C’est lorsque nous lisons les livres des orientalistes ou des voyageurs occidentaux, et notamment ceux qui parmi eux sont objectifs et justes, que nous prenons vraiment la pleine mesure du fait que notre Oumma est « la meilleure de toutes les communautés humaines ». En effet, certains non-musulmans saisissent des caractéristiques et spécificités positives de notre communauté que nous-mêmes ne voyons plus tellement nous y sommes habitués. En fait, notre regard et celui des réformateurs de l’Islam sont focalisés sur les défauts de la Oumma et sur ce qui va mal en son sein, et ce, dans le but de trouver des solutions à ces problèmes et difficultés. Ainsi, la majorité des musulmans ont complètement oublié que notre civilisation – et notamment à l’époque de son âge d’or – était considérée par les autres comme ayant réussi à créer un véritable paradis sur terre.

Les documents et sources ayant traité de cette question sont très nombreuses, de même que de nombreuses recherches ont été consacrées à ce sujet, par conséquent nous avons choisi de nous appuyer sur certaines de ces sources en essayant de les diversifier et notamment en termes de période et des différents aspects du comportement.

La justice et l’égalité :

Le fameux homme et de lettre et philosophe anglais Thomas Carlyle a dit sur l’Islam la chose suivante : « Il existe dans l’Islam une qualité que je considère être comme l’une des plus nobles et belles, il s’agit de l’égalité entre les individus, cela est la preuve d’une vision vraie et juste, c’est ainsi que l’âme du croyant domine dans tous les pays du monde, il est donc indéniable qu’en Islam les individus sont tous égaux. Par ailleurs, l’Islam ne se contente pas de faire de l’aumône quelque chose de souhaitable, mais il en fait une obligation absolue pour tous les musulmans, c’est là l’une des règles fondamentales de cette religion ; cependant, celle-ci est déterminée selon les moyens et richesses de chacun, cela doit correspondre à un quarantième des biens de quelqu’un, cette aumône est ensuite donnée aux pauvres, indigents et malheureux. Par Dieu, cela est d’une grande beauté ! C’est là la voie pure de l’humanité, la voie de la miséricorde, de la fraternité et de l’égalité qu’on entend émaner du cœur de ce grand homme que fut Mohammed, ce fils du désert ».

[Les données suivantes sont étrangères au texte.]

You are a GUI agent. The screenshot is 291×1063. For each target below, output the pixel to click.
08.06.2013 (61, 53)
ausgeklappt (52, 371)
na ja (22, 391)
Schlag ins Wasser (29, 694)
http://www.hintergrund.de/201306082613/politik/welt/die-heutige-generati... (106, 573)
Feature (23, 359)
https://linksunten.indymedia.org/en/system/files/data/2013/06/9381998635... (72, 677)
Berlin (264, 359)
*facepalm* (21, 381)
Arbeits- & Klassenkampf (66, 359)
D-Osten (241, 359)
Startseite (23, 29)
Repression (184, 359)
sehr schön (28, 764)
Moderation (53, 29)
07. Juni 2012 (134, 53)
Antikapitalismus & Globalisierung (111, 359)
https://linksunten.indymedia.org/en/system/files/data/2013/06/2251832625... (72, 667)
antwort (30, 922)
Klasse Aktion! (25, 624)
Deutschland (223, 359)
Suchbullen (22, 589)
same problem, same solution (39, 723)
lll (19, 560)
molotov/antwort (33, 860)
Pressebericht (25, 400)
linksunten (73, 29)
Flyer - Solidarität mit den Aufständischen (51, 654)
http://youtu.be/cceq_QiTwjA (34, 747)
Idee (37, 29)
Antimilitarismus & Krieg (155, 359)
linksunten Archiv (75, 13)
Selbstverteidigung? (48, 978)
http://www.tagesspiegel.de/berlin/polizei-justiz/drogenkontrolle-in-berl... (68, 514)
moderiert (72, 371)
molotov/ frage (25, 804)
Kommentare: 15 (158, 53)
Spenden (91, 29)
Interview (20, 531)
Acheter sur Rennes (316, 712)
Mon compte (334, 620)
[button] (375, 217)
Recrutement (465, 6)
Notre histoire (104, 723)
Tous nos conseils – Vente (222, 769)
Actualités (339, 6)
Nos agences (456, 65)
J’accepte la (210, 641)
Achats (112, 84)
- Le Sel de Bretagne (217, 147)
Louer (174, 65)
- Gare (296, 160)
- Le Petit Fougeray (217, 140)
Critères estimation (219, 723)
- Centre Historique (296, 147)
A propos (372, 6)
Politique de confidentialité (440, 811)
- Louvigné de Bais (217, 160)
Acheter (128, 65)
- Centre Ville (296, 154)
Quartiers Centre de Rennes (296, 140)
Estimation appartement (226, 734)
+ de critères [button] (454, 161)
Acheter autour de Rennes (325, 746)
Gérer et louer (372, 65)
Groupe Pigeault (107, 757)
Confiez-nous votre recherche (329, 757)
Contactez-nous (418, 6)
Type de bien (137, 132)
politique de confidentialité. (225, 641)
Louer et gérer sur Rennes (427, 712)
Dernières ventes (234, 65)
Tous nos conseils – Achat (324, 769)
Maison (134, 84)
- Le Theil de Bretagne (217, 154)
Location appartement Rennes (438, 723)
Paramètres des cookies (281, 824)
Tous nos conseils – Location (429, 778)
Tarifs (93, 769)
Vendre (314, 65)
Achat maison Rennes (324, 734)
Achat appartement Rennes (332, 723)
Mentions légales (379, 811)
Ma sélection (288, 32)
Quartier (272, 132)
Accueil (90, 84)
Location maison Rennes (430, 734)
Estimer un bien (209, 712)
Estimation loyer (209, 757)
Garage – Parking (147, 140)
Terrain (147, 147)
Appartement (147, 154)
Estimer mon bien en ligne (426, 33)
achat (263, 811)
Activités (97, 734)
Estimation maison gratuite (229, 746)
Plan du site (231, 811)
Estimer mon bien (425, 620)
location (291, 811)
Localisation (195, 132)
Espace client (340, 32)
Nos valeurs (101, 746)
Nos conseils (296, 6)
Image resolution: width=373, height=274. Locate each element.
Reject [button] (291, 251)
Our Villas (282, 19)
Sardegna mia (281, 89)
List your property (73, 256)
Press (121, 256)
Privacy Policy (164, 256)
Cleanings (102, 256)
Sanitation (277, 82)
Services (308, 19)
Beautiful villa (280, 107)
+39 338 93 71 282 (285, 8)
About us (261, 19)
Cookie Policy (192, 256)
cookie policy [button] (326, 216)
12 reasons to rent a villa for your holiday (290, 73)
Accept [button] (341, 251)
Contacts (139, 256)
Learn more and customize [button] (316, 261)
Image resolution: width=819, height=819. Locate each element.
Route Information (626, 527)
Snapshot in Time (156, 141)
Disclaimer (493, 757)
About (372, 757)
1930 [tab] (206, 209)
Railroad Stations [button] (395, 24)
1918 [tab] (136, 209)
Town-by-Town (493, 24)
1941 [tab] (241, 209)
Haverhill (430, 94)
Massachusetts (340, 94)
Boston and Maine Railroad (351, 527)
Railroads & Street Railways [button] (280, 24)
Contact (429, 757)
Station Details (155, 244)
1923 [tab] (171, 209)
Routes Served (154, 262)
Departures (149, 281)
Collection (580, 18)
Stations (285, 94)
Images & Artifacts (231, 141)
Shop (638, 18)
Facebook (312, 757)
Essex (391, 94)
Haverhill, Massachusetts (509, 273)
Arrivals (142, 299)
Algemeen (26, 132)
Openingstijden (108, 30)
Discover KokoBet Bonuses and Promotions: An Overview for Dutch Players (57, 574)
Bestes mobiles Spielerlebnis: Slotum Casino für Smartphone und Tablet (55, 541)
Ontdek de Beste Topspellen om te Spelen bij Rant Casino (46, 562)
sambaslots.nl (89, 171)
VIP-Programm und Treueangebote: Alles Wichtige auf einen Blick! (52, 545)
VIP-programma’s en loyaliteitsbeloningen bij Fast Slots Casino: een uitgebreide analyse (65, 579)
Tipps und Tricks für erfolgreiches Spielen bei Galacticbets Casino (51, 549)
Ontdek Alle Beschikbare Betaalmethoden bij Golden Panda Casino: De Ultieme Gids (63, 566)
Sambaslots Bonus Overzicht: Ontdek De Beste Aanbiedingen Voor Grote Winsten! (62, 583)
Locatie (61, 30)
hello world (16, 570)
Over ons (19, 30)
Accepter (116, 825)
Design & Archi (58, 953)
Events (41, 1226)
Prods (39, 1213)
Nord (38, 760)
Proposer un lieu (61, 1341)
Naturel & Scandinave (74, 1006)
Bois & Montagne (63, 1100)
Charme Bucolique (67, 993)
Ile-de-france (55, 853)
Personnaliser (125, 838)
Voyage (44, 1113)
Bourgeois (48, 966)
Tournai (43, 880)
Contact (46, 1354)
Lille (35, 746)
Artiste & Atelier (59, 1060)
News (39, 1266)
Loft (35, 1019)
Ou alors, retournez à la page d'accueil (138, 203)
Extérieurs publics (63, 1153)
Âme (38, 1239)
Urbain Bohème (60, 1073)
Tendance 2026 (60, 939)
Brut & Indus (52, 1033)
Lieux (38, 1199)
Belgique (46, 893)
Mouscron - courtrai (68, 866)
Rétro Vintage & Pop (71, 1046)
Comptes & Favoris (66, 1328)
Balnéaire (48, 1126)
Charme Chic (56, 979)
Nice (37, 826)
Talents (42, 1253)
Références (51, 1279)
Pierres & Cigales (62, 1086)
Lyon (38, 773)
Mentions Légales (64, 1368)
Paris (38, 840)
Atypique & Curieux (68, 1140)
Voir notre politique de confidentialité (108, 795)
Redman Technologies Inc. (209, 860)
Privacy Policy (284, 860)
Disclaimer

Les grandes vertus des musulmans :

Les grandes vertus des musulmans ont été évoquées par un penseur, juriste et islamologue français du nom de Dominique Sourdel, voici ce qu’il nous en dit : « Il est impossible de nier que l’Islam permet la pratique concrète de réels vertus et notamment celle qui ont trait à la vie sociale, c’est là une réponse aux appels faits dans le Coran, ces appels apparaissent comme des conseils divins, ils semblent être un prolongement de la piété, cela est bien montré notamment dans le verset suivant : « La bonté pieuse ne consiste pas à tourner vos visages vers le Levant ou le Couchant. Mais la bonté pieuse est de croire en Allah, au Jour dernier, aux Anges, au Livre et aux prophètes, de donner de son bien, quelqu’amour qu’on en ait, aux proches, aux orphelins, aux nécessiteux, aux voyageurs indigents et à ceux qui demandent l’aide et pour délier les jougs, d’accomplir la prière et d’acquitter la Zakât. Et ceux qui remplissent leurs engagements lorsqu’ils se sont engagés, ceux qui sont endurants dans la misère, la maladie et quand les combats font rage, les voilà les véridiques et les voilà les vrais pieux » (Coran 2/177). En conséquence, l’entraide, l’hospitalité, la générosité, le respect des engagements pris à l’égard des autres membres de la société, la modération dans les désirs ou encore la sobriété sont toutes des vertus par lesquelles se distinguent les musulmans, elles incarnent une exemplarité réelle et tirent de force vers le haut la nature humaine, en outre ces vertus ont apporté une noblesse d’âme et une dignité qui étaient totalement inconnues aux Arabes de la période préislamique ».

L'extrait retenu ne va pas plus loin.